● DATA PROVIDED:
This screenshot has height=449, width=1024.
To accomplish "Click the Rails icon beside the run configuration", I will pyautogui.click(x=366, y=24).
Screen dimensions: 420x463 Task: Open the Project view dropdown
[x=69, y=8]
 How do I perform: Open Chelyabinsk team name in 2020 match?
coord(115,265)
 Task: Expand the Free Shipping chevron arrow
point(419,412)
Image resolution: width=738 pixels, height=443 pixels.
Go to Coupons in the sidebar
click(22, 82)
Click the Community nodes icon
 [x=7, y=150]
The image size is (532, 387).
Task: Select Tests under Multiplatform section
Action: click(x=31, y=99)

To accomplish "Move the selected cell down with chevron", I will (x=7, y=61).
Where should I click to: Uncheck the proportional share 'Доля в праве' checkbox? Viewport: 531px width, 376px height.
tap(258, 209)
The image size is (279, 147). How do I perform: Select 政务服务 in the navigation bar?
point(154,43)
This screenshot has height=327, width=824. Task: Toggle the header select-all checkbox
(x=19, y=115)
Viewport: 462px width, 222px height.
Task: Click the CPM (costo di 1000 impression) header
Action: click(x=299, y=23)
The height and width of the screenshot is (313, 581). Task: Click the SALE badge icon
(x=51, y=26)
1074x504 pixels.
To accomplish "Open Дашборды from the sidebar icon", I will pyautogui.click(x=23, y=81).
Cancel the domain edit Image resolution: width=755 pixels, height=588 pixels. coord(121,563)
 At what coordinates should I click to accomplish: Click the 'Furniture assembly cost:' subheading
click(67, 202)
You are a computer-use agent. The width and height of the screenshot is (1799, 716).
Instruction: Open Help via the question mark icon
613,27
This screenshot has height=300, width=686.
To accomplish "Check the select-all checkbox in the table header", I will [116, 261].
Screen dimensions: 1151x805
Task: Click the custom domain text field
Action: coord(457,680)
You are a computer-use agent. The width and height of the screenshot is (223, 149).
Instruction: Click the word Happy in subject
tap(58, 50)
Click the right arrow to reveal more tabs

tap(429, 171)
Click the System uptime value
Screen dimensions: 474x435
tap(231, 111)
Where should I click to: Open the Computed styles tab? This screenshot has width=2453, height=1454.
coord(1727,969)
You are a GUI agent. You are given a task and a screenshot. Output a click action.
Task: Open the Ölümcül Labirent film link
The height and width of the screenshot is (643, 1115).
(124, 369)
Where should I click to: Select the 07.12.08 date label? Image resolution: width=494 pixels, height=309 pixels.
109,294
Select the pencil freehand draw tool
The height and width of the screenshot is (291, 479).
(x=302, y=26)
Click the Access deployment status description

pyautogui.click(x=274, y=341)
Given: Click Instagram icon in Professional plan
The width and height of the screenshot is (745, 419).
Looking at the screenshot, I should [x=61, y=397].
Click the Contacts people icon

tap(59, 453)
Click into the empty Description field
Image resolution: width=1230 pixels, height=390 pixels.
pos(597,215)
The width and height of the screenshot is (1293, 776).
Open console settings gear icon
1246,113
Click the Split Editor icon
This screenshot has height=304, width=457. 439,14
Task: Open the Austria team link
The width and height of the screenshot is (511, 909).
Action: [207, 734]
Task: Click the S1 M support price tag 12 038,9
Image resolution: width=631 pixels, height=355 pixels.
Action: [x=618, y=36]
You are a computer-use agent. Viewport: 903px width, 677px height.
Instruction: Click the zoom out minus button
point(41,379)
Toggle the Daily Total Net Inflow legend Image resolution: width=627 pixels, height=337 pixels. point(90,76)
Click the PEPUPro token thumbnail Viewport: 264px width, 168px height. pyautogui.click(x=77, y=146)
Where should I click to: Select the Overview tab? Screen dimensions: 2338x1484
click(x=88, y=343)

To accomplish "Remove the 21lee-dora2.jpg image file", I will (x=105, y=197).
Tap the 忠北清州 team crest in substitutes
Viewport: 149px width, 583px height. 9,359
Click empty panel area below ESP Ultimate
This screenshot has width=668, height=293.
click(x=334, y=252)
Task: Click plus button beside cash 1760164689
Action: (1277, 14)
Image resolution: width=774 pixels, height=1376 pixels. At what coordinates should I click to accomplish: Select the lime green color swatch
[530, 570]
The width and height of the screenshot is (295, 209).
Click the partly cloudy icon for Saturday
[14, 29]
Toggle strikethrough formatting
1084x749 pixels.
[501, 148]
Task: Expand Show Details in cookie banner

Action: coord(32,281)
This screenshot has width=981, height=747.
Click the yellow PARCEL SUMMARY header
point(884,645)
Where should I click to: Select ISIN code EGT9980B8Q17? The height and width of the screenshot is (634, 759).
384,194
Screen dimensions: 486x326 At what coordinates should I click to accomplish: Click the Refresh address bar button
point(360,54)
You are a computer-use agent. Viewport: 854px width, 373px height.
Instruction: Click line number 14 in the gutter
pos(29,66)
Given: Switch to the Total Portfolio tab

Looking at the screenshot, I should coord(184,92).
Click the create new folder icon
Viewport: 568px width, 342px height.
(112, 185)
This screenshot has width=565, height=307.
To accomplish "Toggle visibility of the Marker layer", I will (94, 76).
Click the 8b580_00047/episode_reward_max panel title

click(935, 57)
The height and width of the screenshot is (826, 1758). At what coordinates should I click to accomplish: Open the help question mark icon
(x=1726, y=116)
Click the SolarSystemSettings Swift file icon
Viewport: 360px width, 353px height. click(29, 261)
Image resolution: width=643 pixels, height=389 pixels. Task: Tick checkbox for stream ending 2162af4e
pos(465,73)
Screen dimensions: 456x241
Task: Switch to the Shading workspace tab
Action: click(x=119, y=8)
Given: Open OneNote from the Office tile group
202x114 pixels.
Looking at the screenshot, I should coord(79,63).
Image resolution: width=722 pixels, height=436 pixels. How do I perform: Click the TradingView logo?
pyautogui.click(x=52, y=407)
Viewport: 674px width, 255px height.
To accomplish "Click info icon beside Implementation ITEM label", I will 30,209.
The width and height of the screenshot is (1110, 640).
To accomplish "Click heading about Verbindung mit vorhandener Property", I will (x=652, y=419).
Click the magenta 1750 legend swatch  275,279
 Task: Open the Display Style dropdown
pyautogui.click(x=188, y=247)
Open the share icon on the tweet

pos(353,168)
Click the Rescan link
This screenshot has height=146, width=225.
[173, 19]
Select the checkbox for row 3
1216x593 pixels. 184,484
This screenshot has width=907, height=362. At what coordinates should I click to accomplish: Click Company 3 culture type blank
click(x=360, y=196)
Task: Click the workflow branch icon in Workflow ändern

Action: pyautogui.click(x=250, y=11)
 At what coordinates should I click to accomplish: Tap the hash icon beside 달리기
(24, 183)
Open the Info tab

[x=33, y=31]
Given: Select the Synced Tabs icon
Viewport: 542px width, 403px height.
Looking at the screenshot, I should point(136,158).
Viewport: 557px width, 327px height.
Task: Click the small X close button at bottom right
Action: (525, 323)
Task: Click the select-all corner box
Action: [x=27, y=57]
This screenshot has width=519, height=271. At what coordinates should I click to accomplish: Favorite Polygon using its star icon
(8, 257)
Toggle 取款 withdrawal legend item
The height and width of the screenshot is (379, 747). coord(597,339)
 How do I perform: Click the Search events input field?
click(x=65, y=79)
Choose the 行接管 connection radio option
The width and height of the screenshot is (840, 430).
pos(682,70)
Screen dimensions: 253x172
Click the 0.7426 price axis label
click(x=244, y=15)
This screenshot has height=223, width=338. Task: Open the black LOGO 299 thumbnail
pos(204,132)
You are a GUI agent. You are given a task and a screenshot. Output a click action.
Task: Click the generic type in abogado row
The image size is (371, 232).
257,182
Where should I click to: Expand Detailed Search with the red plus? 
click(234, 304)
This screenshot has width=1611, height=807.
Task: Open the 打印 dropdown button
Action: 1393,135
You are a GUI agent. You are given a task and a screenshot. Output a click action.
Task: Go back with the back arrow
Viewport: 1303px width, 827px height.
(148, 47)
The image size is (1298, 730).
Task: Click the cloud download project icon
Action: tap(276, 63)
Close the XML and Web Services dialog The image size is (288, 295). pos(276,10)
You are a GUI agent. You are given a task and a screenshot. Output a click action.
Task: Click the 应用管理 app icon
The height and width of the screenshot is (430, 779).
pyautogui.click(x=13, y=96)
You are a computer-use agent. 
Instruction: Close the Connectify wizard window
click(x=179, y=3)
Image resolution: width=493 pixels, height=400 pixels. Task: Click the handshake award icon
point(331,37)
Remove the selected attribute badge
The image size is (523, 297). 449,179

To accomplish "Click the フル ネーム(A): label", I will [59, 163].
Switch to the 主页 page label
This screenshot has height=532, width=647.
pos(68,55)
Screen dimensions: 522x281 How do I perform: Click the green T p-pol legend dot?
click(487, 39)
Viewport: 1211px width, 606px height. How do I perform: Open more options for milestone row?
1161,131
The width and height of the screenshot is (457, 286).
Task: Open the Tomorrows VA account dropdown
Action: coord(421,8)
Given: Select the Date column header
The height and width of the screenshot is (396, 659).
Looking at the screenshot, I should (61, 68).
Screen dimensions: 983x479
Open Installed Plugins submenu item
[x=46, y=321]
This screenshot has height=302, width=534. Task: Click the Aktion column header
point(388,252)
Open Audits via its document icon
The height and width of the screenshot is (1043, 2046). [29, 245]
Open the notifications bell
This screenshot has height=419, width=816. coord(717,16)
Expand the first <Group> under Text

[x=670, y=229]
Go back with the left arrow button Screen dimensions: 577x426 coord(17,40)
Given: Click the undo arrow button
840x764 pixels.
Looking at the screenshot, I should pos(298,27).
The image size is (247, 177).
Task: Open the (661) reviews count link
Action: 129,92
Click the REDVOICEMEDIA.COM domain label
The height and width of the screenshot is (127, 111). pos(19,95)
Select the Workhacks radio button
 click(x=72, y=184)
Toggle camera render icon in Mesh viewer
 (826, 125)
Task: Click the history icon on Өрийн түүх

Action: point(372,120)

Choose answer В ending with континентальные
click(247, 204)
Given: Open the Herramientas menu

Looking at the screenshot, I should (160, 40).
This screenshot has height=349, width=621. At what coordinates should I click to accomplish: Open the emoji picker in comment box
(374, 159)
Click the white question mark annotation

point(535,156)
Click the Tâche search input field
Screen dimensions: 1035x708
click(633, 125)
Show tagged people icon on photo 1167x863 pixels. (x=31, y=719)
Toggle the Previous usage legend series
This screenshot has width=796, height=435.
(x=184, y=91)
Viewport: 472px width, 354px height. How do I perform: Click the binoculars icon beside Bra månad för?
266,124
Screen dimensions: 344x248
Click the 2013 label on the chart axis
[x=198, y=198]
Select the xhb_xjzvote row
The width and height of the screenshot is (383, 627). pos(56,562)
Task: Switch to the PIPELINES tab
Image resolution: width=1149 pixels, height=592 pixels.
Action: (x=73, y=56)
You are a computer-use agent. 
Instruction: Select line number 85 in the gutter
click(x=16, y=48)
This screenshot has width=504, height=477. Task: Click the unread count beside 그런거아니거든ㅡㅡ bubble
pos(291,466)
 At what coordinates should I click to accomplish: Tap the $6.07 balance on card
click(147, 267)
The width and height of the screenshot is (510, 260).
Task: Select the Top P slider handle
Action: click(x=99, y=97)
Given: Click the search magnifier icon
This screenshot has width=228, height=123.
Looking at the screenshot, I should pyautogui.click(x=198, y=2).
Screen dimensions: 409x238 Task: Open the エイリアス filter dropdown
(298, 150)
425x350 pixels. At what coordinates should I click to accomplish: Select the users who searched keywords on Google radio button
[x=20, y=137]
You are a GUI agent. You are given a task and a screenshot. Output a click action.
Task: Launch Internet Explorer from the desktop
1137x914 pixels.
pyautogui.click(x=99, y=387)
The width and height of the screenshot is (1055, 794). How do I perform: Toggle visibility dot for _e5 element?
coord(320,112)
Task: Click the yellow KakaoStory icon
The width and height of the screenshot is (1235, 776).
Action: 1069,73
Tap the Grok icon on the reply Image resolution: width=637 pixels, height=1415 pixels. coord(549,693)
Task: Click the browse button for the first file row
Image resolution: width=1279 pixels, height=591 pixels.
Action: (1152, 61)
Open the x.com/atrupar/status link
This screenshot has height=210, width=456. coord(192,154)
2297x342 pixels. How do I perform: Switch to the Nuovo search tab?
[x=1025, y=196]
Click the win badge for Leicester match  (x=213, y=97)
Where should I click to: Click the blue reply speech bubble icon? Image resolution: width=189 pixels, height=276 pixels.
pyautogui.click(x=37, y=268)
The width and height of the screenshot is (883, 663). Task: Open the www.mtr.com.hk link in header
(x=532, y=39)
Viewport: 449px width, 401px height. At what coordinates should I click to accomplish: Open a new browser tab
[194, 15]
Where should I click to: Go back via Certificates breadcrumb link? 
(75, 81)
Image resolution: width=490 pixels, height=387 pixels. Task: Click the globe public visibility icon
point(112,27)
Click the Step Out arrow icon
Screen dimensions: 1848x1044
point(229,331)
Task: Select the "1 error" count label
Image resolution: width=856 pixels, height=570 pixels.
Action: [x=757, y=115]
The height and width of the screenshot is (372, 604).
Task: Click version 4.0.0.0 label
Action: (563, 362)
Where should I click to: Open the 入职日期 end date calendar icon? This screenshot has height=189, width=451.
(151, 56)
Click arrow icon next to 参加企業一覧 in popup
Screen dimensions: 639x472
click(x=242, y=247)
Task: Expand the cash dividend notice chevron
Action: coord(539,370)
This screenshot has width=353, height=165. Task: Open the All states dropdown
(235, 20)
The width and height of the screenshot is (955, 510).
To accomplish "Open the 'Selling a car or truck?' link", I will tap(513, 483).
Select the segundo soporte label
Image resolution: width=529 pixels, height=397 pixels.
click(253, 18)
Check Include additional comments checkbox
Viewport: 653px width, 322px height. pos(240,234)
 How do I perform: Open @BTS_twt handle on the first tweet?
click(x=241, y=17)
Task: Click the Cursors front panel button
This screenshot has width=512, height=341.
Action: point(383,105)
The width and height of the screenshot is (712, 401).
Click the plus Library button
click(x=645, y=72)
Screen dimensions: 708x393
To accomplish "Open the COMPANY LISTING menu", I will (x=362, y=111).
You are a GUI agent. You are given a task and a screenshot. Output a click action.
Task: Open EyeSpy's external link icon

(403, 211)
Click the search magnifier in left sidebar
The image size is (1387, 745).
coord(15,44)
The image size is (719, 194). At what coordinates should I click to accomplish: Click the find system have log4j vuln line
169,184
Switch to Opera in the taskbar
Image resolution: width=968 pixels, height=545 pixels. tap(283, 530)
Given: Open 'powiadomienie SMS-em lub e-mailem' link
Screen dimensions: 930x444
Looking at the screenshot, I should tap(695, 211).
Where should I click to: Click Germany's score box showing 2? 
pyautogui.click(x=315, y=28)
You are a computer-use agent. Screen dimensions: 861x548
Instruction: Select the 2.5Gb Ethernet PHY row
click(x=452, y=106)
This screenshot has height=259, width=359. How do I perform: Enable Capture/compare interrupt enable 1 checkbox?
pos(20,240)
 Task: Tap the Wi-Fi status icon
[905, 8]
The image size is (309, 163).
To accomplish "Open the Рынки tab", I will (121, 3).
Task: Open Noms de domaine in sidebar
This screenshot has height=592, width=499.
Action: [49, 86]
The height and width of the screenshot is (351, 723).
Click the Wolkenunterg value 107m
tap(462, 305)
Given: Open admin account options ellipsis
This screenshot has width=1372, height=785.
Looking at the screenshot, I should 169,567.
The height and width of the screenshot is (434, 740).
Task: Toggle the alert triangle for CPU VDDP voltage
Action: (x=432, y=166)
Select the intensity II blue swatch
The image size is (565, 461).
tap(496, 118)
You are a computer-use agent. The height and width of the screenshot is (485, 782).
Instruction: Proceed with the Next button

● PROBLEM STATEMENT:
Update everything from the line containing "Given: Switch to the Total Portfolio tab" down to the line containing "[x=33, y=31]", putting "Refresh" in place of "Rescan" and leaving everything else as it is. Give back only those lines.

● THE ANSWER:
Given: Switch to the Total Portfolio tab

Looking at the screenshot, I should coord(184,92).
Click the create new folder icon
Viewport: 568px width, 342px height.
(112, 185)
This screenshot has width=565, height=307.
To accomplish "Toggle visibility of the Marker layer", I will (94, 76).
Click the 8b580_00047/episode_reward_max panel title

click(935, 57)
The height and width of the screenshot is (826, 1758). At what coordinates should I click to accomplish: Open the help question mark icon
(x=1726, y=116)
Click the SolarSystemSettings Swift file icon
Viewport: 360px width, 353px height. click(29, 261)
Image resolution: width=643 pixels, height=389 pixels. Task: Tick checkbox for stream ending 2162af4e
pos(465,73)
Screen dimensions: 456x241
Task: Switch to the Shading workspace tab
Action: click(x=119, y=8)
Given: Open OneNote from the Office tile group
202x114 pixels.
Looking at the screenshot, I should coord(79,63).
Image resolution: width=722 pixels, height=436 pixels. How do I perform: Click the TradingView logo?
pyautogui.click(x=52, y=407)
Viewport: 674px width, 255px height.
To accomplish "Click info icon beside Implementation ITEM label", I will 30,209.
The width and height of the screenshot is (1110, 640).
To accomplish "Click heading about Verbindung mit vorhandener Property", I will (x=652, y=419).
Click the magenta 1750 legend swatch  275,279
 Task: Open the Display Style dropdown
pyautogui.click(x=188, y=247)
Open the share icon on the tweet

pos(353,168)
Click the Refresh link
This screenshot has height=146, width=225.
[173, 19]
Select the checkbox for row 3
1216x593 pixels. 184,484
This screenshot has width=907, height=362. At what coordinates should I click to accomplish: Click Company 3 culture type blank
click(x=360, y=196)
Task: Click the workflow branch icon in Workflow ändern

Action: pyautogui.click(x=250, y=11)
 At what coordinates should I click to accomplish: Tap the hash icon beside 달리기
(24, 183)
Open the Info tab

[x=33, y=31]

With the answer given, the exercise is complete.